IPCC Deputy Chair Deborah Glass said:
“Today’s report brings to an end the IPCC’s involvement in this sorry chapter of the Sapphire Unit’s history.
“The approach of failing to believe victims in the first instance was wholly inappropriate. The pressure to meet targets as a measure of success, rather than focusing on the outcome for the victim, resulted in the police losing sight of what policing is about – protecting the public and deterring and detecting crime......
“.....Since 2009, when the unit came under central command, Sapphire has changed considerably and continues to evolve.

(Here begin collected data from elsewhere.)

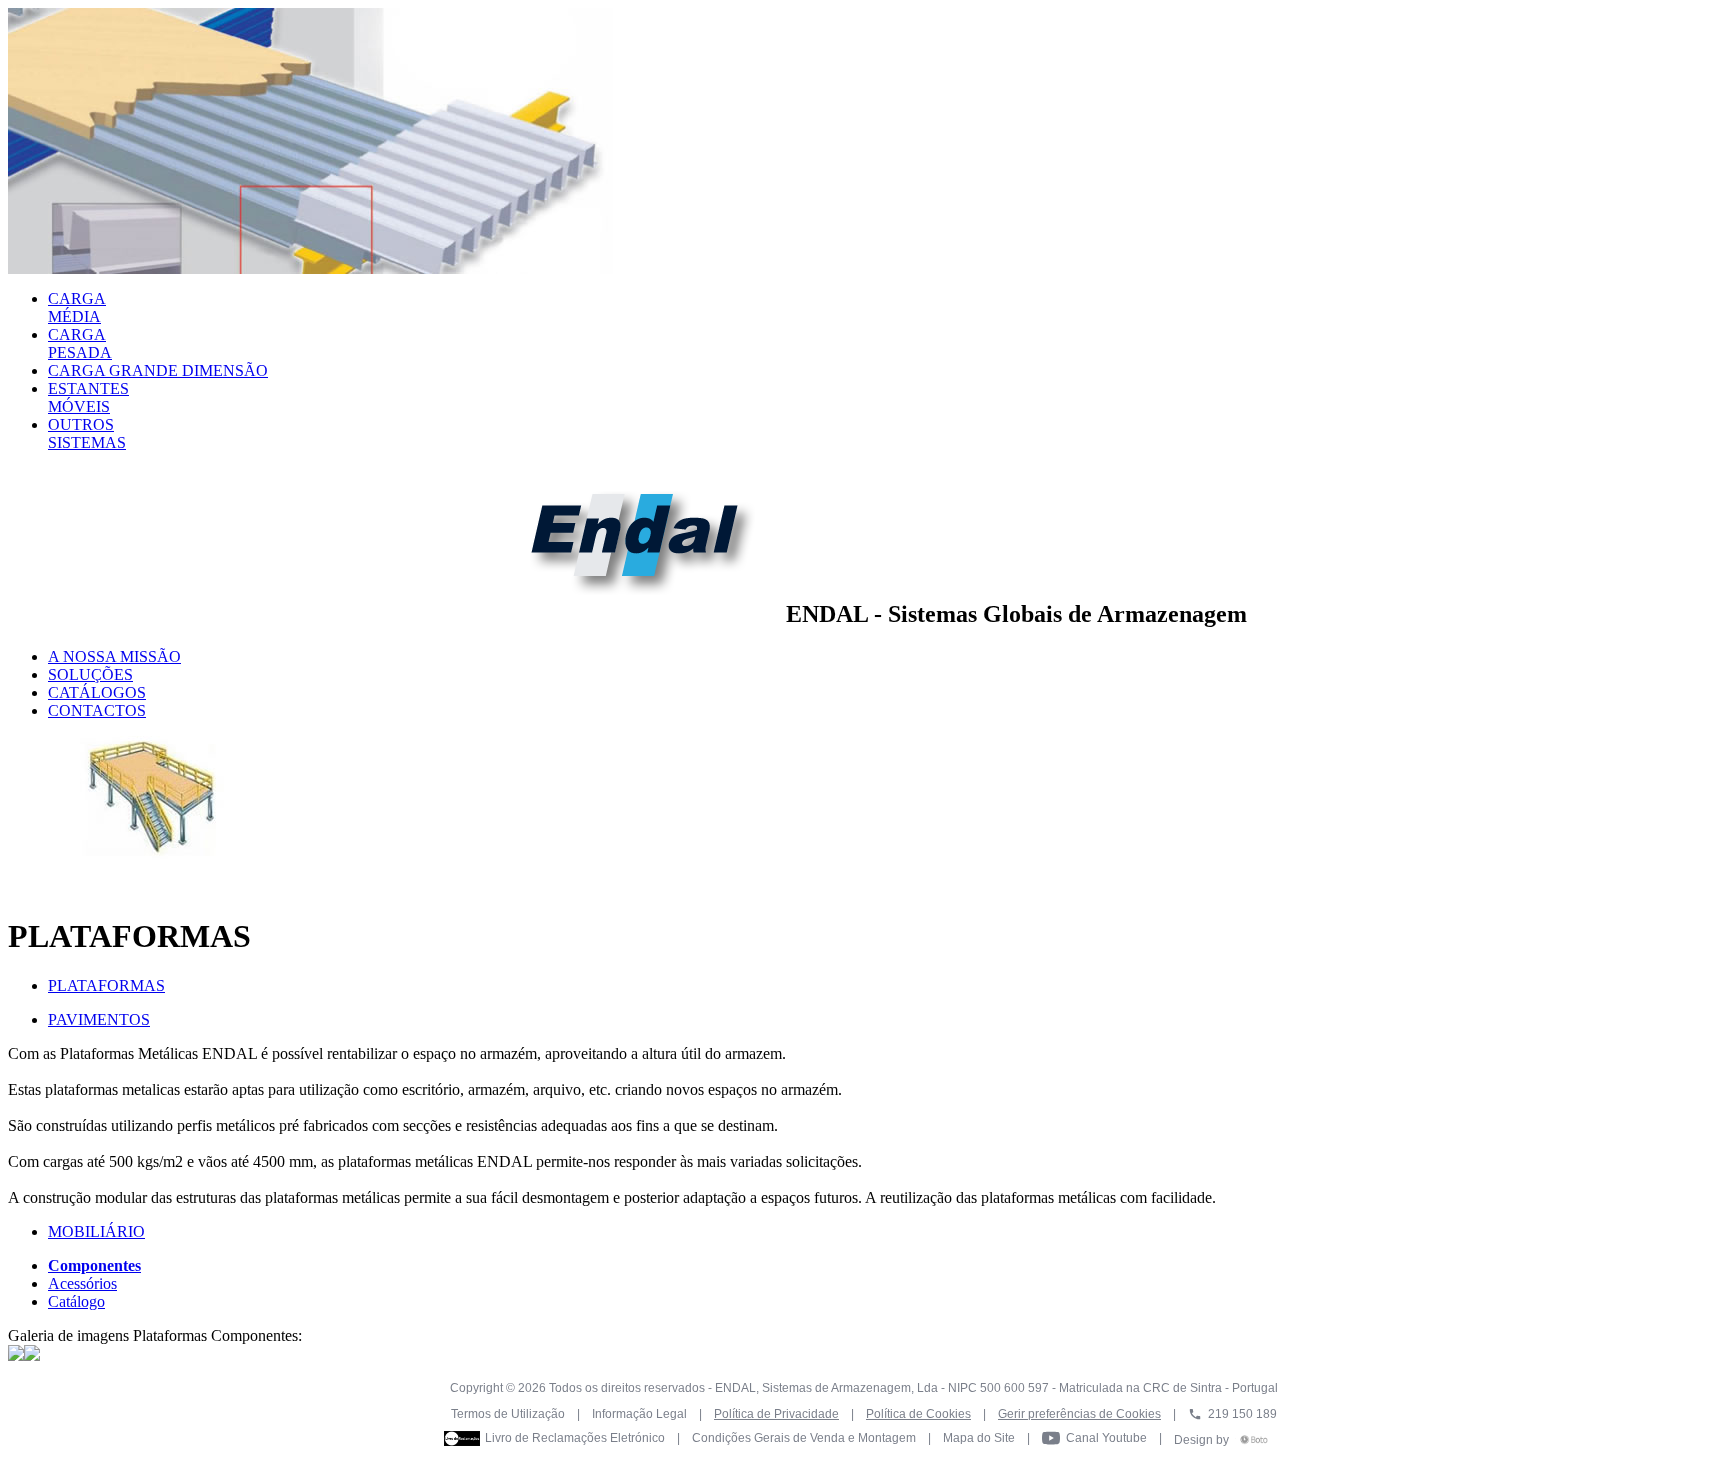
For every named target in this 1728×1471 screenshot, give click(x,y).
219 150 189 (1242, 1414)
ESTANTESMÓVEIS (88, 397)
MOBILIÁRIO (96, 1231)
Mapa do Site (979, 1438)
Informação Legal (639, 1414)
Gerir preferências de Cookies (1079, 1414)
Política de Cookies (918, 1414)
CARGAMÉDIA (77, 307)
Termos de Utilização (508, 1414)
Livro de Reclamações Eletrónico (575, 1438)
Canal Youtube (1106, 1438)
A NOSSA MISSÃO (114, 656)
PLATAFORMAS (106, 985)
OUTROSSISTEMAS (87, 433)
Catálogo (76, 1301)
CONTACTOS (97, 710)
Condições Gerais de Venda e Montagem (804, 1438)
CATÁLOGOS (97, 692)
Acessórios (82, 1283)
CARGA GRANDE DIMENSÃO (158, 370)
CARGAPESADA (80, 343)
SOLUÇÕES (90, 674)
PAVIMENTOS (99, 1019)
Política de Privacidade (776, 1414)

“But given the number of cases where the MPS’s response to victims has failed, either through individual officers’ criminality or neglect or more systemic problems of training, priorities and resources, the response that “lessons have been learned” begins to ring hollow. That is why I asked representatives of those who actually deal with victims to advise me of their experience of whether lessons have indeed been learned and I am very grateful to those who attended a meeting at the IPCC in December 2012 for sharing their expertise.
“It is encouraging that this experience has, for the most part, improved considerably, though there is still more to be done....
“....The MPS must now ensure that this improvement is built on and continues – and remain vigilant to ensure that they do not lose focus on this area as other policing priorities emerge, or as they face further pressure on resources.”